If using Tesla GPUs with the TCC driver on Windows 7/8 is not an option, you may want to consider using Linux. I have an older dual boot Linux / Windows XP machine, and therefore am aware that the Windows XP driver and the Linux driver have the same low overhead. I would not expect Windows XP to be a viable option for most at this time.
My understanding is that the launch batching performed by the CUDA driver when running with WDDM significantly reduces the average launch overhead, but it is expensive to kick off each batch. I do not know what the average cost is, so I can’t say whether the 139 usec reported above relates to the cost of kicking off a batch of launches or the average cost of a launch. It might be worth an experiment to establish the maximum kernel launch rate (e.g. of empty kernels) when using the WDDM driver.
I ran some quick experiments on a reasonably high-end Windows7 machine, with a 3.5 GHz Sandybridge CPU and a Tesla C2050, using the latest drivers. Averaging across 500 kernel launches, I see kernel launch overhead of 3-10 usec per launch. If I add a call to cudaThreadSynchronize() after each kernel call it takes 50-100 usec on average.
By comparison, I measured the average kernel launch overhead to be 3.7 usec under RHEL Linux, and 16 usec with cudaThreadSynchronize() added. Under Windows XP64 the numbers are 3.5 usec and 14 usec. These are, as stated, averages. I did not have time to look at the distribution. I would expect fairly wide variance for individual launches, so when assessing the kernel overhead it would be best to look at a larger collection of kernel launches, rather than an indiviual one.

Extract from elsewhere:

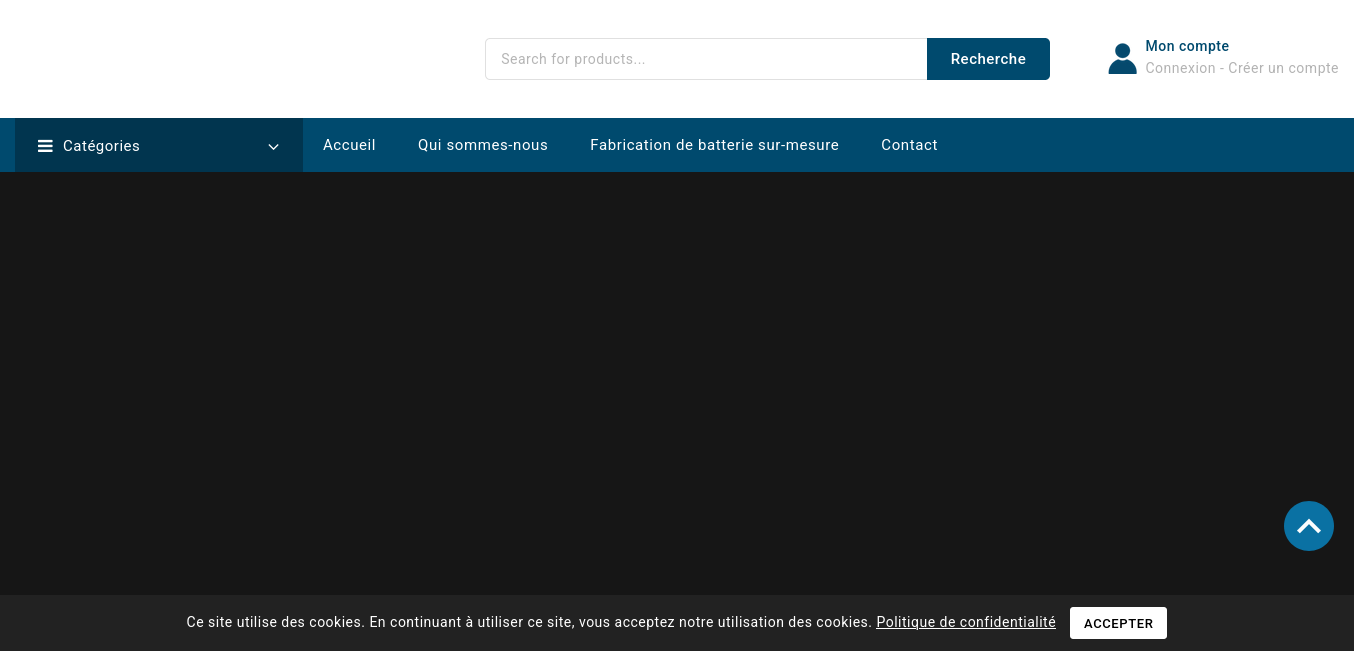Click the Recherche search button
Image resolution: width=1366 pixels, height=651 pixels.
pyautogui.click(x=987, y=59)
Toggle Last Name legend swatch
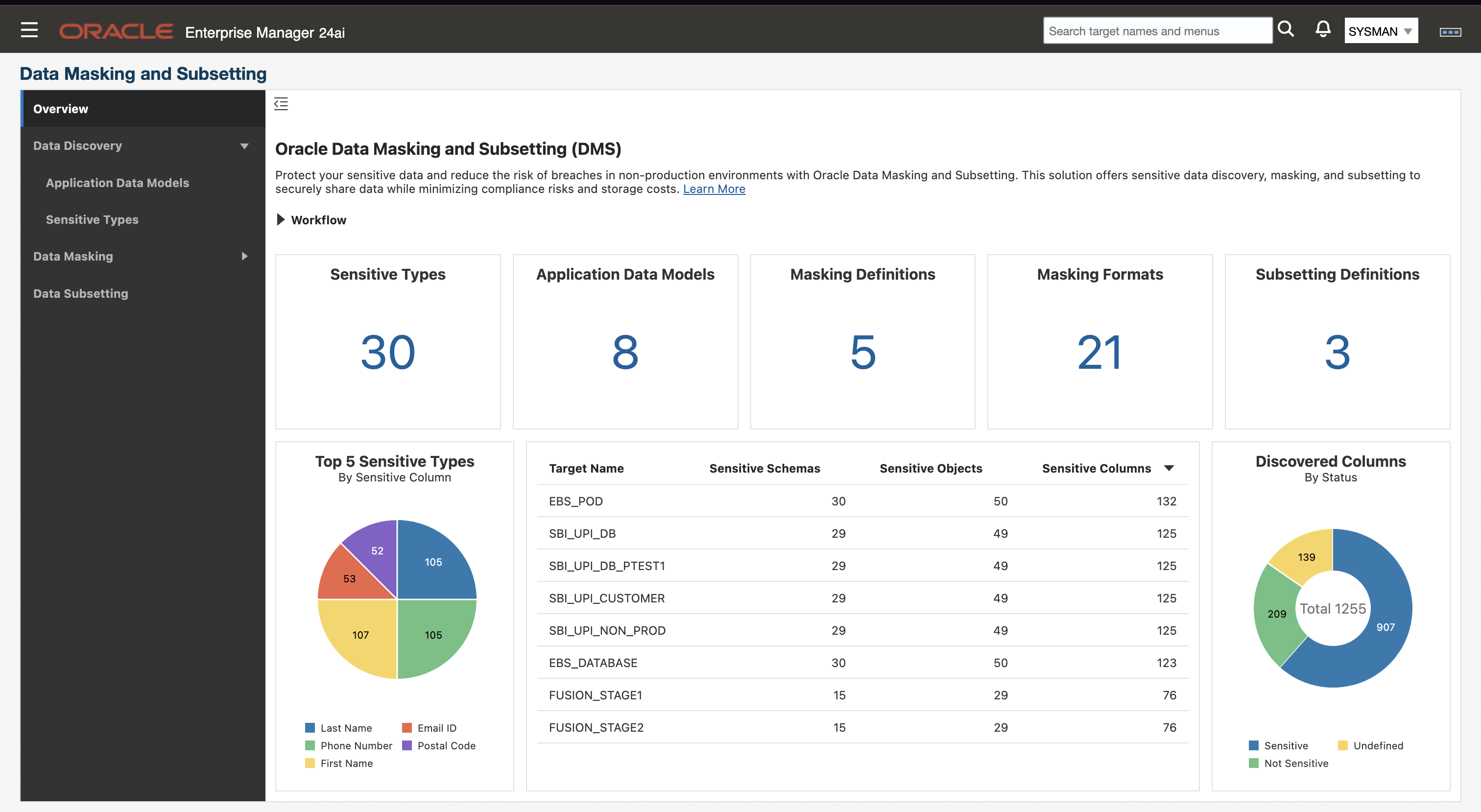1481x812 pixels. [310, 728]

“Your mileage many vary”, that is, you may see different overhead on your system depending on the performance of the CPU, the GPU(s) in the system, the driver version, and probably a bunch of other factors.
It seems that synchronization adds a relativly large amount of overhead with the WDDM driver model, so in practical terms one would want to minimize the amount of synchronous / synchronizing API calls in a CUDA application. I would consider that a “best practice” anyhow.